As a painter these are the basic questions you need to ask yourself and answer yourself, then figure out what product you want to match to what situation. Also budget, this a high end project or a buy in bulk type of thing/house flip? 


I'll put an answer out with some of my own assumption. Walls are not smooth and you plan to spray the trim. Sheen of walls to be low luster/eggshell/satin. Wall texture assumption, textured (not smooth).

Based on that assumption.
1.) For walls. Use either Cashmere or Duration. The difference? Cashmere will apply better and feel better, but won't be as durable as a duration. Emerald is great, but I don't see a huge performance benefit for such a large price difference.
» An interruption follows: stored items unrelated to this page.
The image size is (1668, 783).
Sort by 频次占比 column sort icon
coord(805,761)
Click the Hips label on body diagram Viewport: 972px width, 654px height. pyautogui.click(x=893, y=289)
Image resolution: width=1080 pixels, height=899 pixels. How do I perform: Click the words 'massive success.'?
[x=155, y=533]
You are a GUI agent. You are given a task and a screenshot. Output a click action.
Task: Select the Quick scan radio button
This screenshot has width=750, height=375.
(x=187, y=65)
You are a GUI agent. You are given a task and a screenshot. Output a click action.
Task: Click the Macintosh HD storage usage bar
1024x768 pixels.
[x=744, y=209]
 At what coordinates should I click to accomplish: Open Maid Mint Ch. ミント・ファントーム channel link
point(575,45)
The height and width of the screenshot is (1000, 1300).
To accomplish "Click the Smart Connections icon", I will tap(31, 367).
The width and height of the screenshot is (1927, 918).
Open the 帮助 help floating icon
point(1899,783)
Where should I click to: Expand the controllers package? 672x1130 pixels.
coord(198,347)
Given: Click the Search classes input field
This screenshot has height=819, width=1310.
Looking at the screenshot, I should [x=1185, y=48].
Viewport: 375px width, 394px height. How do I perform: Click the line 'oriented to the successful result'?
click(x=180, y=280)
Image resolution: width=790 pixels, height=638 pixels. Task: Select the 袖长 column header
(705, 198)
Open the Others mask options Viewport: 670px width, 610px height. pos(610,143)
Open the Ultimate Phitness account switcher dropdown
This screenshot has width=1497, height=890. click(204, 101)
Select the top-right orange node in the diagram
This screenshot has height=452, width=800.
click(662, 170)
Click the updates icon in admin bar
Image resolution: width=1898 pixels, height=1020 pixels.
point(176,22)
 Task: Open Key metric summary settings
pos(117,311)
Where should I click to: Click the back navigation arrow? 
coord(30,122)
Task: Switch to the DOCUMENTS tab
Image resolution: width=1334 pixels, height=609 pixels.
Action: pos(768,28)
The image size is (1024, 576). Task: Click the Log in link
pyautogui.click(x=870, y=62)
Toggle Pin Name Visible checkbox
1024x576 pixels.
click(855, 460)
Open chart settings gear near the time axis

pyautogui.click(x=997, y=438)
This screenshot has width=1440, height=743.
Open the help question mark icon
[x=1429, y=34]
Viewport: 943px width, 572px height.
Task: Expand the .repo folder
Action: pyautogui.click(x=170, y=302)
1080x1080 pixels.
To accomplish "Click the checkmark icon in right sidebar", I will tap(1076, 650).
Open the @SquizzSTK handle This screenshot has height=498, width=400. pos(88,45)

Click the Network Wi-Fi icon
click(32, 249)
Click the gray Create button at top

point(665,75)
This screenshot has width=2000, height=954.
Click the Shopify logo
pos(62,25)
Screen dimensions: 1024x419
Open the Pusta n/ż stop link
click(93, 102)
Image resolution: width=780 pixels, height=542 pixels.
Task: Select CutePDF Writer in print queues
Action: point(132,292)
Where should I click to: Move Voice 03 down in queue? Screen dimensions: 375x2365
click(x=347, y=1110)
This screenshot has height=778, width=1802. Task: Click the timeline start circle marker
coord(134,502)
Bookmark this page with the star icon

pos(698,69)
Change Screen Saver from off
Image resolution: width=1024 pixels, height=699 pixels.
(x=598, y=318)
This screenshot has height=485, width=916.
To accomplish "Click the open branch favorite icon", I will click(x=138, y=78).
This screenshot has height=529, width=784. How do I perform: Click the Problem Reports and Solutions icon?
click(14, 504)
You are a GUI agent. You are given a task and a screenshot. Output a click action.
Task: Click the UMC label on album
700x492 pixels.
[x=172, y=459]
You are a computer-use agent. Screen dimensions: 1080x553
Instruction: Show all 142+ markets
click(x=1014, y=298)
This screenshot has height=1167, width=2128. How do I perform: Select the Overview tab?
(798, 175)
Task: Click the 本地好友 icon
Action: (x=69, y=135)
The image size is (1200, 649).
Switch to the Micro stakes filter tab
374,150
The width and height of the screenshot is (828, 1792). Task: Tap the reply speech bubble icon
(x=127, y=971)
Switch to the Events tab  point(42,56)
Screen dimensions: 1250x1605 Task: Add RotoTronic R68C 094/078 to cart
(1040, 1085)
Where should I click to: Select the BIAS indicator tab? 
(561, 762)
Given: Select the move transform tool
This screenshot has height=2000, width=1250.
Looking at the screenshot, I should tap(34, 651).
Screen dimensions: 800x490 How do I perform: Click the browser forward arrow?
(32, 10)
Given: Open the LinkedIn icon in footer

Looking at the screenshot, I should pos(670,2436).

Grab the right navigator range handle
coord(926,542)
Skip it. 

2.) Trim/Doors. 
If you want to be smart about it and use a single product. I'd select the Pro Industrial Waterborne Alkyd Urethane Enamel. Why? Because I can use it on the trim/doors as well as on the cabinets. Levels nice, dries to a durable finish. 4H pencil hardness, pretty stout. If there are bunch of different colors then it's optional. 

Price oriented, use Solo for trim.

If you want just a good trim paint, Pro Classic is the standard. Even comes in a "high" gloss, which other enamels don't come in, looks wet all the time. 

3. Cabinets I would use the Pro Industrial WB Alkyd Enamel. There is better stuff out there, but it becomes more complicated. I'd scuff sand, clean/de-grease, hit with extreme bond, then 1 or 2 coat of the Pro Industrial. Done. 

Hopefully that helps you in some way.  

:vs_cool:


----------



## Mr Smith (Mar 11, 2016)

Walls are smooth in my city, Canada, about 99.99% of the time. I might have come across a textured wall twice in my career. It's all straight drywall up here.


----------



## dwallon60 (Apr 22, 2018)

*Smooth walls*



Mr Smith said:


> Walls are smooth in my city, Canada, about 99.99% of the time. I might have come across a textured wall twice in my career. It's all straight drywall up here.


If you are debating between Cashmere and Duration, I would suggest Cashmere. The reason being, my experience with Duration is that it is fine for textured walls but can leave lapmarks on smmoth surfaces because it is a high build product.
Cashmere has more open time and is more "goof proof" IMO.
:glasses:


----------



## woodcoyote (Dec 30, 2012)

Mr Smith said:


> Walls are smooth in my city, Canada, about 99.99% of the time. I might have come across a textured wall twice in my career. It's all straight drywall up here.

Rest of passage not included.